Impact of new chelating agents on ocular abnormalities in β-thalassemia major patients: a comparative study

Objectives The objectives of this study were to assess ocular changes in β-thalassemia major patients who have received multiple transfusions and different chelating agents. Patients and methods A cross-sectional study of 90 β-thalassemia major patients from age group 14 to 24 years were selected as case group, and 90 age-matched and sex-matched healthy participants were considered as a control group. Full medical history and thorough physical examinations were done to all patient groups. Ocular examination, including visual acuity, refraction testing, slit-lamp examination, funduscopy, tonometry, perimetry, tear-breakup time test, and color-vision testing, was performed for all the participants.

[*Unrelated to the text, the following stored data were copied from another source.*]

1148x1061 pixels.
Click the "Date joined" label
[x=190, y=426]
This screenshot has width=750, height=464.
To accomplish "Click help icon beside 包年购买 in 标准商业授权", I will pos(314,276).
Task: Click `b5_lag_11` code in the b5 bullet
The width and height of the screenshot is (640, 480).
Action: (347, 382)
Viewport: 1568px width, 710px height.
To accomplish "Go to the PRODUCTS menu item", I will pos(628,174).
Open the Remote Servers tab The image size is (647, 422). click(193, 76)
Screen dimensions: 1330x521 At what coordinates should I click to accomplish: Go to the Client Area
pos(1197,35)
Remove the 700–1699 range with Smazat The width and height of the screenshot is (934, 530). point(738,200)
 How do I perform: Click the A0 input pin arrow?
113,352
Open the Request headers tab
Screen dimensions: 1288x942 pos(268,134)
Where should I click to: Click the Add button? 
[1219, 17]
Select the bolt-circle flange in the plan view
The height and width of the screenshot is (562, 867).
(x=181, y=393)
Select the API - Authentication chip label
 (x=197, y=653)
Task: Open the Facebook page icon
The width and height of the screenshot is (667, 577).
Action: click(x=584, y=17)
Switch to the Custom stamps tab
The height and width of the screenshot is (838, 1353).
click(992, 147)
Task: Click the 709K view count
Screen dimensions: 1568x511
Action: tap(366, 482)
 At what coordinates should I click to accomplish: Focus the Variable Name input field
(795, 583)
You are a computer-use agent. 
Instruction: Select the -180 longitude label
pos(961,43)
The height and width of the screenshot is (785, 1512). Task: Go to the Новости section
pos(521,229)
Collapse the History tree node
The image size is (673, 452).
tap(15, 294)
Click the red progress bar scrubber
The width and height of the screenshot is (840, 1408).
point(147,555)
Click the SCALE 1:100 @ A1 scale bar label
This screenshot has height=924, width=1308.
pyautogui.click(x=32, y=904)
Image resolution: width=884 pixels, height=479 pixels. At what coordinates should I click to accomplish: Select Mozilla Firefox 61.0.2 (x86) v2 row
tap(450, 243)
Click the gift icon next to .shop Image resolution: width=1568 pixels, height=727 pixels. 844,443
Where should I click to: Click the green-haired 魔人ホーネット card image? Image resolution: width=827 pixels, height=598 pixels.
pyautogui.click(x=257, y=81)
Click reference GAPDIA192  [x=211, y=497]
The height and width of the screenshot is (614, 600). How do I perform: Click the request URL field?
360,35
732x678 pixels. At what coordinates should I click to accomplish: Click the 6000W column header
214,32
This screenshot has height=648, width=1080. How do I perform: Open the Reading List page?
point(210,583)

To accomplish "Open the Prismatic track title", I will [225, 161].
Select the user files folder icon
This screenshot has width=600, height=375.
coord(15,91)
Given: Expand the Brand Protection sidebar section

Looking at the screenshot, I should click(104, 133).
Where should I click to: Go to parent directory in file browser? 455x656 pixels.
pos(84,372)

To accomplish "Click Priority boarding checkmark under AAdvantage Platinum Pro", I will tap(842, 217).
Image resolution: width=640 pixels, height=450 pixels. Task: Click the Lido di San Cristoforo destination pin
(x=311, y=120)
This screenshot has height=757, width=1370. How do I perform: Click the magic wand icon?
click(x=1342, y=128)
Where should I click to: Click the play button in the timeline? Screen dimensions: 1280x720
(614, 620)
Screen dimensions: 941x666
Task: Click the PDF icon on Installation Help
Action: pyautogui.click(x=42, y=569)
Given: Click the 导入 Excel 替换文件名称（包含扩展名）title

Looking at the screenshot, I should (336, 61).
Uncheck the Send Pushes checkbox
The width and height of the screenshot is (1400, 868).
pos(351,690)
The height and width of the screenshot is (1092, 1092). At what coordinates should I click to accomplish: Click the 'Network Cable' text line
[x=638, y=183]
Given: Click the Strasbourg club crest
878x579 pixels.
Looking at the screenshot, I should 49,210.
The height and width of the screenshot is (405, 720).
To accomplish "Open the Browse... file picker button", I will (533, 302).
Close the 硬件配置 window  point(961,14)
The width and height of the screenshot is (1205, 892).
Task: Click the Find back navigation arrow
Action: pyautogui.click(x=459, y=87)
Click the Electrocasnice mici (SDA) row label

We computed the frequency and duration of blood transfusion, the mean serum ferritin level, pretransfusion hemoglobin concentration, the type, duration, and daily dose of chelation therapy for thalassemia patients based on their records. Results All thalassemic patients were asymptomatic, but abnormal ocular findings [dry eye (13.3%), cataract (10%), retinal changes (16.7%), color-vision deficiency (3.33%), ocular hypertension (6.67%), and visual acuity (8.88%)] were seen in 58.9% of thalassemic group. The prevalence of ocular abnormalities in the control group was 19.4%, which was significantly lower than that in thalassemia patients (P=0.000). No significant correlation was found between ocular abnormalities and mean serum ferritin level (P=0.627) and mean hemoglobin concentration (P=0.143). A positive correlation between the number of blood transfusions with the presence of ocular abnormalities was found to be statistically significant (P=0.005). Recommendations As life expectancy for β-thalassemia patients extends, regular ophthalmologic evaluation to detect early changes in their ocular system is recommended.